In the lead up to the meeting, oil traders had come to believe that OPEC would increase production quotas to cover the shortfall of light, sweet Libyan crude going into Europe’s peak demand season. This led traders to the conclusion that tight markets would loosen, and as a consequence, oil traders would bid down the price for “paper barrels” (oil futures) by a couple of dollars.

While hindsight may be 20/20, foresight is rarely better than 50/50—and in this case, the market was wrong. OPEC failed to revise production quotas, and upon learning of this decision, traders quickly bid the price back up. A couple days later, Saudi Arabia announced that they would break with OPEC by lifting production above their allotted quota.

Oil traders reacted by bidding the price back down, and in the end, prices had settled back to previous levels as if the summit had never happened. But the story isn’t over until all the holes in the plot have been filled, and all the nagging questions answered.

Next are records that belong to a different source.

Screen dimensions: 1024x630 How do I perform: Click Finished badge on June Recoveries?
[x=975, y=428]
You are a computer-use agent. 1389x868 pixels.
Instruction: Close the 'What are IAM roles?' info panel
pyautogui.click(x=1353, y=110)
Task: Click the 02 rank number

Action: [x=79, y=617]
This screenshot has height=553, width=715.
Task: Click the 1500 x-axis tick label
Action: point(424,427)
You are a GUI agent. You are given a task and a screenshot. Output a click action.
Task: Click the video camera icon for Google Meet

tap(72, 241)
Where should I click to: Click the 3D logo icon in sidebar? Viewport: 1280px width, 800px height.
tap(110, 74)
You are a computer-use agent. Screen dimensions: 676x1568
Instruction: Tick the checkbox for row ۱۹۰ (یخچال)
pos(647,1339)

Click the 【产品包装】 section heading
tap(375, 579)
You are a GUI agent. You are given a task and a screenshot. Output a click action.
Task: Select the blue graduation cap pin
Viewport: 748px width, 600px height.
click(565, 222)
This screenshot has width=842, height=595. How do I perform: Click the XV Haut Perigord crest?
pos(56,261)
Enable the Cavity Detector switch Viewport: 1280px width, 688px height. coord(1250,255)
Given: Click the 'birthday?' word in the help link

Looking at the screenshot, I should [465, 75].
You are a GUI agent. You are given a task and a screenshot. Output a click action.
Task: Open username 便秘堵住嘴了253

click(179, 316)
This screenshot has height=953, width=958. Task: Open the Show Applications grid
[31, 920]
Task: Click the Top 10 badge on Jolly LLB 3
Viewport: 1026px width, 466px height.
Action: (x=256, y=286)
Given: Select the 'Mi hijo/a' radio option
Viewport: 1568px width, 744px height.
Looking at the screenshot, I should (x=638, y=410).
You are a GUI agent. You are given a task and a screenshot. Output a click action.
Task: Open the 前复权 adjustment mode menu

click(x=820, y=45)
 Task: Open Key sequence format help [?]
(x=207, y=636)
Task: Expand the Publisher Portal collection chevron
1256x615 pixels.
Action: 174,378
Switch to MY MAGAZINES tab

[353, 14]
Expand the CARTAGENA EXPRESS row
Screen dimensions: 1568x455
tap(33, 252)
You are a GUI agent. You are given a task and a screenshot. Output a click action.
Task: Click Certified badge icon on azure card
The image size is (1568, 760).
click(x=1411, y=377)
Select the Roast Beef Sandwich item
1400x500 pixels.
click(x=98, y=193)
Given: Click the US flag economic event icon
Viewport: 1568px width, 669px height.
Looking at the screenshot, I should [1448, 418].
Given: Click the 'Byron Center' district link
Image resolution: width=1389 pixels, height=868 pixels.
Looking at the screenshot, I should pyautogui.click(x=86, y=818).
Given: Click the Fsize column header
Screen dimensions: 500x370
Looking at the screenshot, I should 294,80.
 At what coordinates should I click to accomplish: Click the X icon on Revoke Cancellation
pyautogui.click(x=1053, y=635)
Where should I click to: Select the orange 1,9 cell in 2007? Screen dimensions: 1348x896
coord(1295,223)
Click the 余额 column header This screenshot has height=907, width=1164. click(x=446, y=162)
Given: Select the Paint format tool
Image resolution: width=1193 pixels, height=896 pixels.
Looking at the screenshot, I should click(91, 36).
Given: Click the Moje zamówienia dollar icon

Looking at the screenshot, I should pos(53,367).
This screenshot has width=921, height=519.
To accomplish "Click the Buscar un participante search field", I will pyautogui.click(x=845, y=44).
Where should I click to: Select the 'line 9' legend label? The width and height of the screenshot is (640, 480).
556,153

Why, for instance, would Saudi Arabia announce that they planned to lift production above OPEC’s stated quota? Why not just covertly lift production? After all, when it comes to the Middle East, oil markets are deliberately opaque; and, in fact, OPEC quotas are regularly flouted.

And, from a purely financial perspective, such bold announcements make no sense at all. If we assume that Saudi Arabia exports somewhere around 6.25 million barrels of oil per day, we can easily calculate that, at $100 per barrel, Saudi Arabia nets a daily petro-income of $625 million. If they were to covertly lift production by 200,000 barrels per day, Saudi income would increase by $20 million. By announcing their intentions to lift production, however, the price slid $3 per barrel, and the Saudi daily income was reduced by roughly $19 million per day, a 3 percent decline assuming exports at 6.25 million barrels per day.

To maintain a stable income under this scenario, Saudi exports would need to be lifted by roughly 200,000 barrels per day. Hence, the Saudi announcement makes little sense from a business perspective. Of course the Saudi Arabian Oil Company is more than a business, it is the fulcrum of Saudi Arabia’s geopolitical power, and being the only nation with significant spare production capacity provides the Saudis with a point of leverage that they use to their political advantage.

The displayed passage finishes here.